Members of the Fed seem to be divided among those who are ready to taper now, those who want to see one more good employment report, and those looking for two more big gains in nonfarm payrolls before cutting back asset purchases.
The market will be keyed on Powell’s speech to see if his stance has changed and if he gives any definitions, timeline or hints about “substantial further progress” toward its employment goal.
George also spoke to Fox Business, where she said the baseline outlook is for more jobs and strong economic growth, adding Delta may trim employment gains, but it shouldn’t “derail the economy.”
Indeed, the preliminary second quarter gross domestic product read showed 6.6% growth in the three month period, better than the 6.5% gain in the advance read and the 6.3% climb in the first quarter.
Economists polled by IFR Markets expected a 6.7% gain.

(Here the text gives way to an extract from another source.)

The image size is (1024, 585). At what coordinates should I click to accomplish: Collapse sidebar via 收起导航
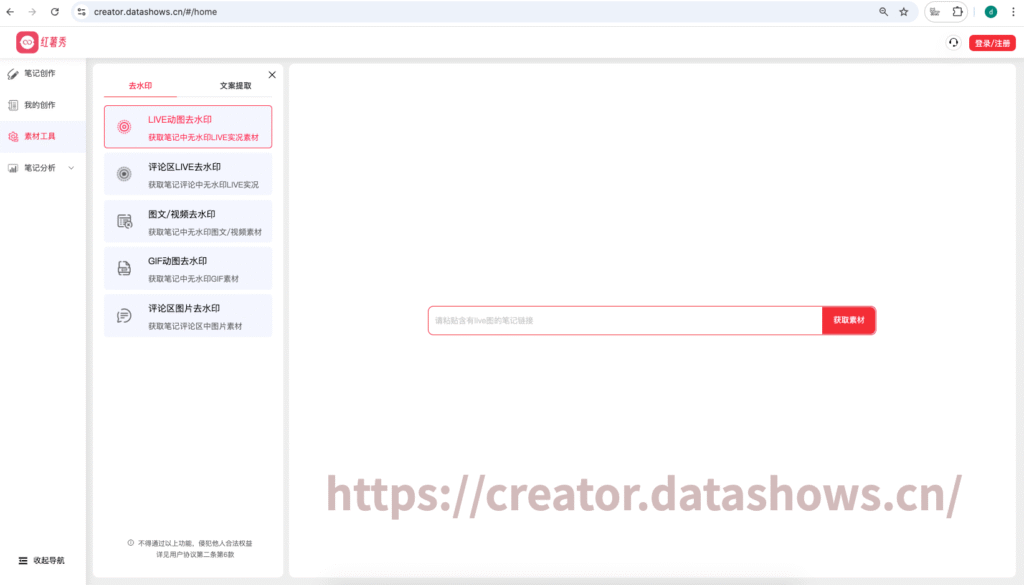point(42,560)
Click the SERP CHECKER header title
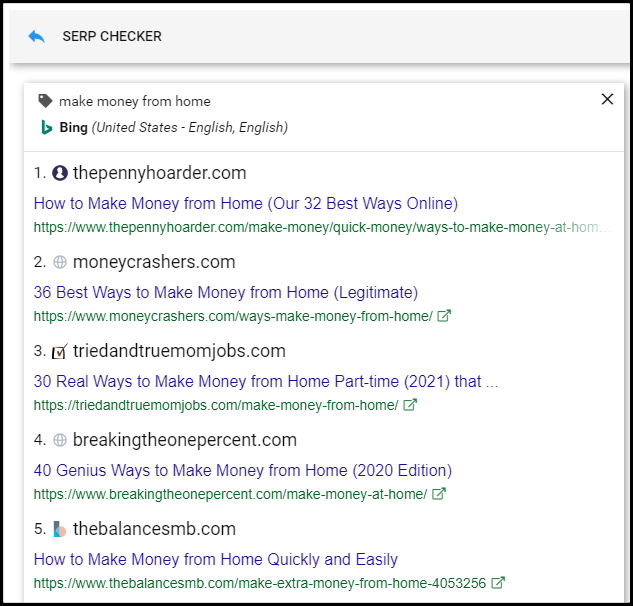The width and height of the screenshot is (633, 606). [112, 36]
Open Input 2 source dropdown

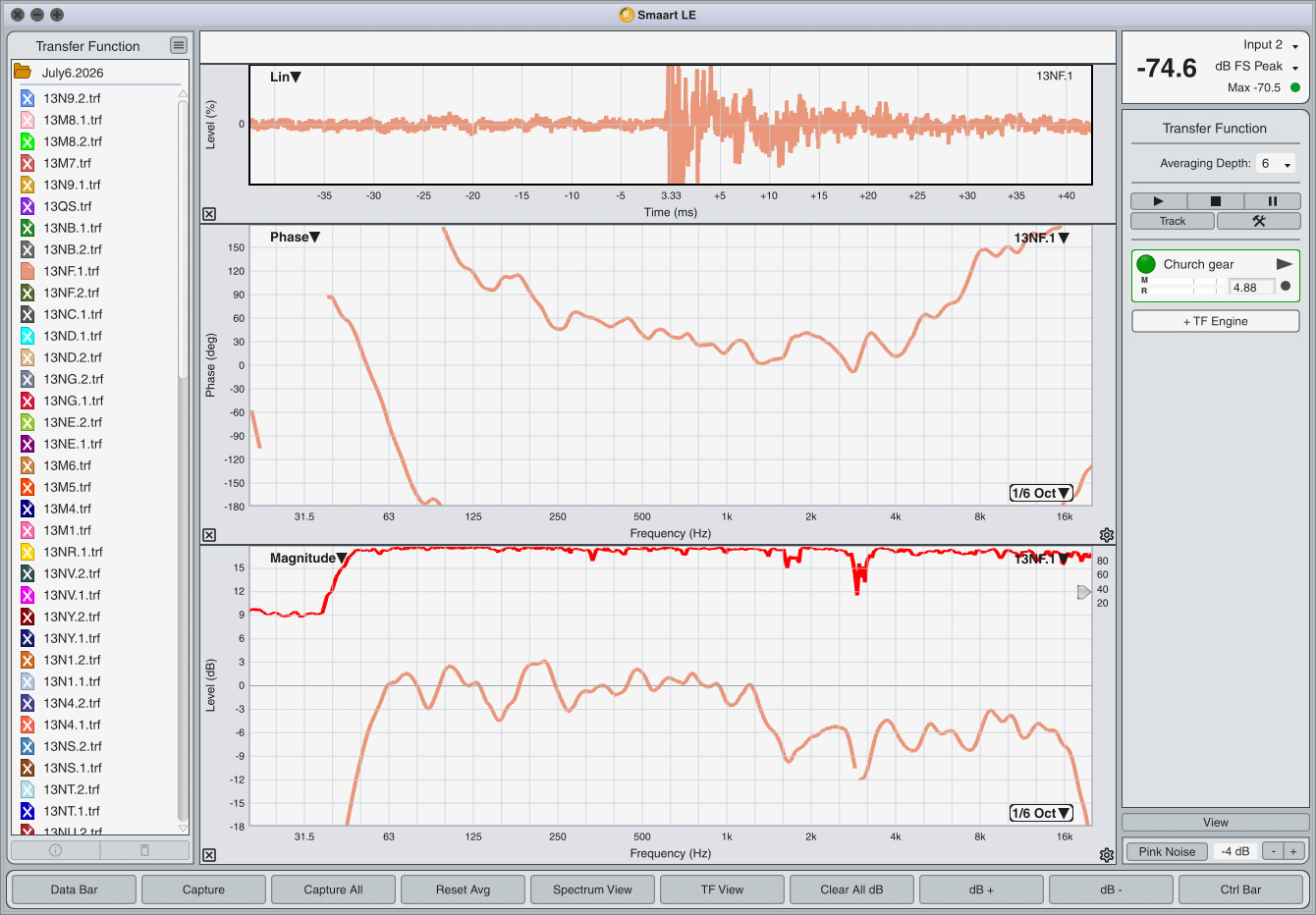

“There were no surprises in today’s release but merely a reminder that the economy is recovering robustly from the economic disruptions of last year,” said Matt Peron, director of research at Janus Henderson Investors.
“The data continue to show that GDP growth was driven primarily by consumer spending, although business fixed investment spending also made a positive contribution to topline GDP growth,” said Wells Fargo Securities Chief Economist Jay Bryson and Economist Shannon Seery.
Corporate profits were at record levels in the period, they noted. “Wide profit margins suggest that businesses may have the ability to avoid passing on all cost increases to customers.”
Also released Thursday, initial jobless claims crept to 353,000 in the week ended Aug. 21 from a revised 349,000 a week earlier, first reported as 348,000.
Economists expected 350,000 claims.
Continuing claims slid to 2.862 million in the week ended Aug. 14 from 2.865 million the week before.
“The pandemic has demonstrated that few things move in a straight line and the latest snapshot of jobless claims is consistent with that,” said Bankrate Senior Economic Analyst Mark Hamrick. “The nation’s unemployment rate has dropped significantly from last year’s peak and may be poised to move lower.”
The four-week moving average fell to 366,500, a pandemic low, in the week ended Aug. 21 from 378,000 a week earlier. This suggests “the labor market continues to gradually recover,” said Scott Anderson, chief economist at Bank of the West.
Chip Barnett contributed to this report.